YOUR ASSIGNMENT:
Set down the lines below exactly as they stand, please. Go from the first through the one containing "Task: Click parcel 799 on the map".

[Records from a data collection]
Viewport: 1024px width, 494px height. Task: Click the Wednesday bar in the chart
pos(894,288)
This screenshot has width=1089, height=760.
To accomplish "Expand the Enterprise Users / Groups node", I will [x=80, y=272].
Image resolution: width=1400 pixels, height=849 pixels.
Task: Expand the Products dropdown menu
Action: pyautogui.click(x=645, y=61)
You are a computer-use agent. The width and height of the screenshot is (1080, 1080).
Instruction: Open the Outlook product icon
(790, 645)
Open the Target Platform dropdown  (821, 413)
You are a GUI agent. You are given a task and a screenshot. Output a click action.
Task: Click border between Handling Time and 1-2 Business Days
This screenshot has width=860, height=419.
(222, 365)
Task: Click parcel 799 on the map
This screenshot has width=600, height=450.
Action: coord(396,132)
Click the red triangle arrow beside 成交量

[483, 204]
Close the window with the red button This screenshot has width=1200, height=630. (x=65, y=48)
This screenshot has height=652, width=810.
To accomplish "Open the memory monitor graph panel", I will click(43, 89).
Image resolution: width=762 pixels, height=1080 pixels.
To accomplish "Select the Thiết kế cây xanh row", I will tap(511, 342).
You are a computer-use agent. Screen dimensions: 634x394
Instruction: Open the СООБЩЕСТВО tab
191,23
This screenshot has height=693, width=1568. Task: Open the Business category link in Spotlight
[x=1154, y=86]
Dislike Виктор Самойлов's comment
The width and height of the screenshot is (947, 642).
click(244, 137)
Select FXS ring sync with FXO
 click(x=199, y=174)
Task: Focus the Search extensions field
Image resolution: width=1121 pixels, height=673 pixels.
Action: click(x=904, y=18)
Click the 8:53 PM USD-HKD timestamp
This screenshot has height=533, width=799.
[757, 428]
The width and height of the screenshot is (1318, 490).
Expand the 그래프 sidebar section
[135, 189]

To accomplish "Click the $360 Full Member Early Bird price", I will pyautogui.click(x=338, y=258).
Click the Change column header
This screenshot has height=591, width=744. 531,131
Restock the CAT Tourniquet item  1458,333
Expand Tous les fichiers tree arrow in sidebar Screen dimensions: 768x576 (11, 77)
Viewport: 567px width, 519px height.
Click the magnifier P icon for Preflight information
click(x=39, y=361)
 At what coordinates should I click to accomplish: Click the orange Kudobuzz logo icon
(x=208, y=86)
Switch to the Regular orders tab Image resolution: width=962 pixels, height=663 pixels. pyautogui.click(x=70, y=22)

WRITTEN ANSWER:
Viewport: 1024px width, 494px height. Task: Click the Wednesday bar in the chart
pos(894,288)
This screenshot has width=1089, height=760.
To accomplish "Expand the Enterprise Users / Groups node", I will [x=80, y=272].
Image resolution: width=1400 pixels, height=849 pixels.
Task: Expand the Products dropdown menu
Action: pyautogui.click(x=645, y=61)
You are a computer-use agent. The width and height of the screenshot is (1080, 1080).
Instruction: Open the Outlook product icon
(790, 645)
Open the Target Platform dropdown  (821, 413)
You are a GUI agent. You are given a task and a screenshot. Output a click action.
Task: Click border between Handling Time and 1-2 Business Days
This screenshot has width=860, height=419.
(222, 365)
Task: Click parcel 799 on the map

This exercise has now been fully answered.